Thursday, 19 February 2009

Brocard Sewell and Montague Summers


Father Brocard Sewell’s Montague Summers: A Memoir (1965) is a model of how to build bricks without straw. There are profound mysteries and gaps in Summers’s life and personality, yet despite the book’s slightness, Brocard was able to present a rounded portrait of the controversial priest and demonologist. Brocard always argued that Summers was in possession of valid holy orders ― even if they were obtained irregularly. He wrote in Tell Me Strange Things: A Memorial to Montague Summers (The Aylesford Press, 1991): " ... as he says at the beginning of his will, 'I, Montague Summers, Clerk in Holy Orders ...', there is no getting away from that.
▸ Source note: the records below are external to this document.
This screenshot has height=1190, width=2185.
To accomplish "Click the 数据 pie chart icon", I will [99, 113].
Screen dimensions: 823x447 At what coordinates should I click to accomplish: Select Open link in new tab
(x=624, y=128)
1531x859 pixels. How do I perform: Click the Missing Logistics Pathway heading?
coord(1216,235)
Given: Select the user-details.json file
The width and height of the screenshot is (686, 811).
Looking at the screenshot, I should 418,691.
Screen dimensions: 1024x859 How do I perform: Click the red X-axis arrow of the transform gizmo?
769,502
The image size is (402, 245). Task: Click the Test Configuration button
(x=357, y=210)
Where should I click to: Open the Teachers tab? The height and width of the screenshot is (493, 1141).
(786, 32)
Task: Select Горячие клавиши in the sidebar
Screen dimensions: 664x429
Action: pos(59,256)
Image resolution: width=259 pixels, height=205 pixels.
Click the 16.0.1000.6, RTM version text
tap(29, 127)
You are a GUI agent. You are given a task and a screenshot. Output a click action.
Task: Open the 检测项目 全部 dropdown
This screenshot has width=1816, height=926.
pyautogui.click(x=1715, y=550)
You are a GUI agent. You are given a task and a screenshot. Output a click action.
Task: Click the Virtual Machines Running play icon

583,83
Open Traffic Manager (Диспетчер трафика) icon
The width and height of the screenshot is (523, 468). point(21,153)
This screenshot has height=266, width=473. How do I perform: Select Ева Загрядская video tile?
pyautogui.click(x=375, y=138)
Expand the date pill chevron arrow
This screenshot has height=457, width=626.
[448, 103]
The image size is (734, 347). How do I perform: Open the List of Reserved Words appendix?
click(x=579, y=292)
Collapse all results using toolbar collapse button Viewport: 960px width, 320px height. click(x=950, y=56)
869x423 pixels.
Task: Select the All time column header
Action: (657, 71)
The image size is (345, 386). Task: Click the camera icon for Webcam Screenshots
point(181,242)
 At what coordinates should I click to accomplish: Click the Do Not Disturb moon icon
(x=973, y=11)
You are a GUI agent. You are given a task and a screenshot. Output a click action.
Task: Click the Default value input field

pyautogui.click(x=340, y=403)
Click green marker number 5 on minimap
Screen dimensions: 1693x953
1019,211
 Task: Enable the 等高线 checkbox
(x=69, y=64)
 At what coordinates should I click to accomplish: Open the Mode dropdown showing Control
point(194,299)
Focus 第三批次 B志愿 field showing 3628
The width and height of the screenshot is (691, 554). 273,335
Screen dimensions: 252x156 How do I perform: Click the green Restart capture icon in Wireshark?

Anyone who says that Montague Summers was not in holy orders is just saying that which is not, and is talking about something that he doesn’t understand."

As he wrote in the Review (Summer 1966): "Would that [Summers] were here today to lash with his vitriolic pen (as it could be on occasion) those in the Latin Church who are busily engaged in dismantling the liturgical heritage of a thousand years."

It is stated in the obituary of Father Brocard Sewell ― the "Literary friar who challenged the authority of the Pope," as The Times characterised him ― that he died in London on 2 April 2000, aged 87. The Carmelite scholar, theologian, biographer, editor, printer and publisher was a great advocate of "minor literary figures," as the anonymous Times obituarist pronounced.

The Times obituarist struck a sour note, suggesting that the Review’s "eclecticism reflected Sewell’s own tastes, which ranged widely if uncertainly." Evidently his passion for Machen, Summers and Gray was misplaced! (These writers are admittedly not household names, but so much the worse for our households.) The Times also indulged in a little guilt-by-association innuendo. Father Brocard championed Henry Williamson when the writer was condemned for his fascist leanings: "His friendship with Henry Williamson led him into some dubious territory, since, like Williamson, he was an admirer of Sir Oswald Mosley." Father Brocard claimed never to have voted Conservative. In an obituary notice written for The Independent Brocard’s friend the artist Jane Percival quoted his views on Mosley: "Sir Oswald is a greatly misunderstood man, but I feel that he is partly himself to blame for this. The turning point came, I think, when he was released from prison in 1944. He should then, in my judgement, have retired from politics."

A key to Father Brocard’s tolerant personality can be found in Jane Percival’s assessment: "He had an entirely non-judgemental attitude. He hardly ever criticised others and if he did it was with some subtle epithet which would be hard to interpret and which could hardly give offence to anyone." Montague Summers was elevated to the episcopate within the Old Catholic succession in his latter years and died of a heart attack in 1948. His vampirological mantle awaited the arrival of Seán Manchester.